Given exercise:
Reproduce each of the following records verbatim.

__________________________________________________

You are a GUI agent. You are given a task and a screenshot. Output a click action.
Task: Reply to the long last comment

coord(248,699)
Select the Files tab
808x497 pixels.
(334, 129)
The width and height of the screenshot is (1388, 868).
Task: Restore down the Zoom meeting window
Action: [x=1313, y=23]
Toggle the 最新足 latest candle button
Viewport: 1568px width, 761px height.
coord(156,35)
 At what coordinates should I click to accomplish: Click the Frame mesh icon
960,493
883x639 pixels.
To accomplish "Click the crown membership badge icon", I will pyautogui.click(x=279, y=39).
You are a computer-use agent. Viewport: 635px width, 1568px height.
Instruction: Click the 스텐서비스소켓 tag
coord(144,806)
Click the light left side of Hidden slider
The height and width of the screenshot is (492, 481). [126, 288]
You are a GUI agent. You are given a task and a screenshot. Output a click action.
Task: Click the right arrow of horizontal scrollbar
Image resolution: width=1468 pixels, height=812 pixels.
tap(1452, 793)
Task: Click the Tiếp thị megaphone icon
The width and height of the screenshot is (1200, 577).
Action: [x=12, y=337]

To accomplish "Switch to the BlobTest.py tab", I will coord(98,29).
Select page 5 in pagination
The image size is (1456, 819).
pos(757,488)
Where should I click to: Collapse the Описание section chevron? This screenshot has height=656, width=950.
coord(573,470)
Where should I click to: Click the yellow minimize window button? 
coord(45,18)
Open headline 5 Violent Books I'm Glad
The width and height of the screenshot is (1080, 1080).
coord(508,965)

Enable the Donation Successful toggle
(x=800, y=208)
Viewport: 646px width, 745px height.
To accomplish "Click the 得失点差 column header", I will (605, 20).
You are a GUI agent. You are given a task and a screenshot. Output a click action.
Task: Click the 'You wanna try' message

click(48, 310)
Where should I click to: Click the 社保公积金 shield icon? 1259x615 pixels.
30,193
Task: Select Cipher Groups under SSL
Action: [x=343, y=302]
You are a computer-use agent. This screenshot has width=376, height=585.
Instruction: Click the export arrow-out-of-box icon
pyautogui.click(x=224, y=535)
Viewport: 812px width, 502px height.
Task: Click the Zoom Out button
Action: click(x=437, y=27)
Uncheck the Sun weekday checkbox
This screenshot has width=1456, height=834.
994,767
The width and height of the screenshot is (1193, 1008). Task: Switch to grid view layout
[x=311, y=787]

__________________________________________________

Result of the exercise:
You are a GUI agent. You are given a task and a screenshot. Output a click action.
Task: Reply to the long last comment

coord(248,699)
Select the Files tab
808x497 pixels.
(334, 129)
The width and height of the screenshot is (1388, 868).
Task: Restore down the Zoom meeting window
Action: [x=1313, y=23]
Toggle the 最新足 latest candle button
Viewport: 1568px width, 761px height.
coord(156,35)
 At what coordinates should I click to accomplish: Click the Frame mesh icon
960,493
883x639 pixels.
To accomplish "Click the crown membership badge icon", I will pyautogui.click(x=279, y=39).
You are a computer-use agent. Viewport: 635px width, 1568px height.
Instruction: Click the 스텐서비스소켓 tag
coord(144,806)
Click the light left side of Hidden slider
The height and width of the screenshot is (492, 481). [126, 288]
You are a GUI agent. You are given a task and a screenshot. Output a click action.
Task: Click the right arrow of horizontal scrollbar
Image resolution: width=1468 pixels, height=812 pixels.
tap(1452, 793)
Task: Click the Tiếp thị megaphone icon
The width and height of the screenshot is (1200, 577).
Action: [x=12, y=337]

To accomplish "Switch to the BlobTest.py tab", I will coord(98,29).
Select page 5 in pagination
The image size is (1456, 819).
pos(757,488)
Where should I click to: Collapse the Описание section chevron? This screenshot has height=656, width=950.
coord(573,470)
Where should I click to: Click the yellow minimize window button? 
coord(45,18)
Open headline 5 Violent Books I'm Glad
The width and height of the screenshot is (1080, 1080).
coord(508,965)

Enable the Donation Successful toggle
(x=800, y=208)
Viewport: 646px width, 745px height.
To accomplish "Click the 得失点差 column header", I will (605, 20).
You are a GUI agent. You are given a task and a screenshot. Output a click action.
Task: Click the 'You wanna try' message

click(48, 310)
Where should I click to: Click the 社保公积金 shield icon? 1259x615 pixels.
30,193
Task: Select Cipher Groups under SSL
Action: [x=343, y=302]
You are a computer-use agent. This screenshot has width=376, height=585.
Instruction: Click the export arrow-out-of-box icon
pyautogui.click(x=224, y=535)
Viewport: 812px width, 502px height.
Task: Click the Zoom Out button
Action: click(x=437, y=27)
Uncheck the Sun weekday checkbox
This screenshot has width=1456, height=834.
994,767
The width and height of the screenshot is (1193, 1008). Task: Switch to grid view layout
[x=311, y=787]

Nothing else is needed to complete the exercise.